Exercise instructions:
Gather each line of the rows below that contains the word "width", copying those lines in full.

Input material:
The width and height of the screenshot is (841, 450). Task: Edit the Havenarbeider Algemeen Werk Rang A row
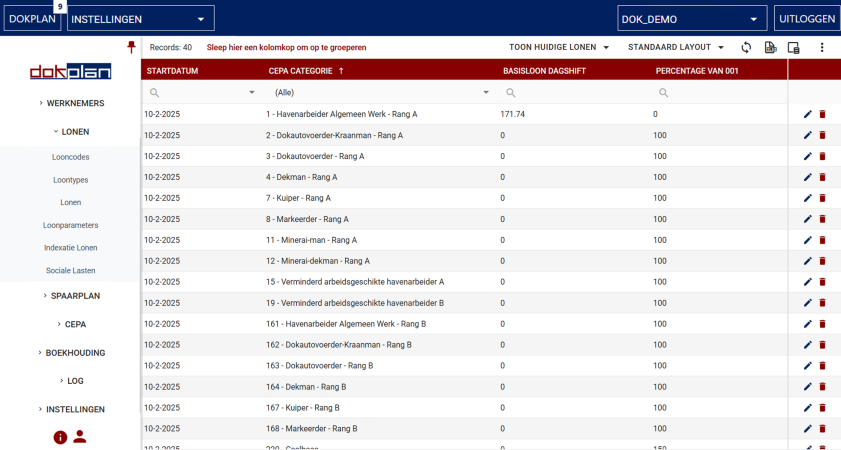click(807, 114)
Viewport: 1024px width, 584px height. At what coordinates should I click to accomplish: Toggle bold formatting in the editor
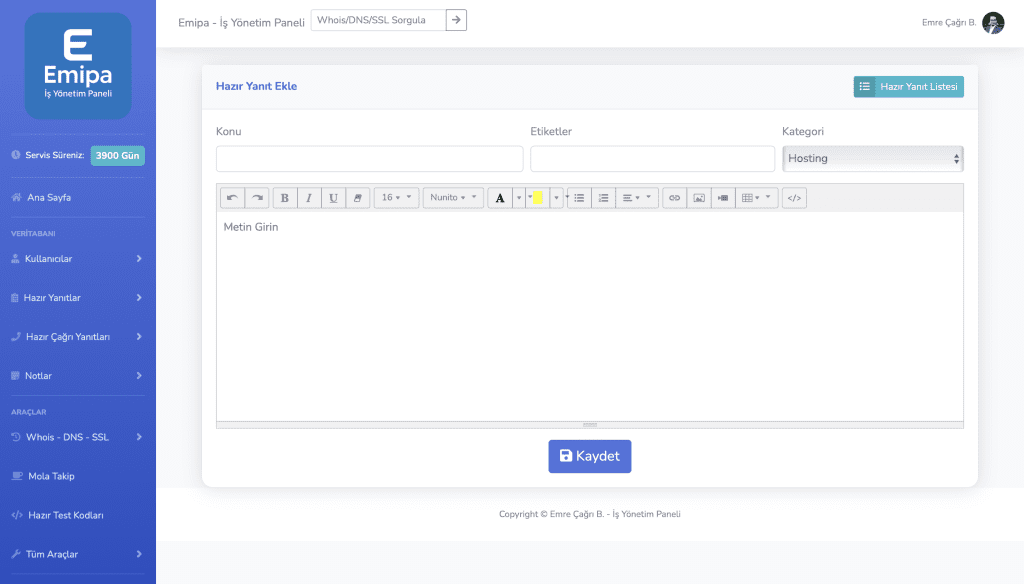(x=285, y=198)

--

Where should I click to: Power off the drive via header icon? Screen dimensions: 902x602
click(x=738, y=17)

...

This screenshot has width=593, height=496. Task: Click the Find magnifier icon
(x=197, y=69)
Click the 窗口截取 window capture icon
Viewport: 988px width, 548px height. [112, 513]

Solution for this exercise:
The width and height of the screenshot is (841, 450). Task: Edit the Havenarbeider Algemeen Werk Rang A row
Viewport: 1024px width, 584px height. At what coordinates should I click to accomplish: Toggle bold formatting in the editor
This screenshot has width=593, height=496. Task: Click the Find magnifier icon
Viewport: 988px width, 548px height. [112, 513]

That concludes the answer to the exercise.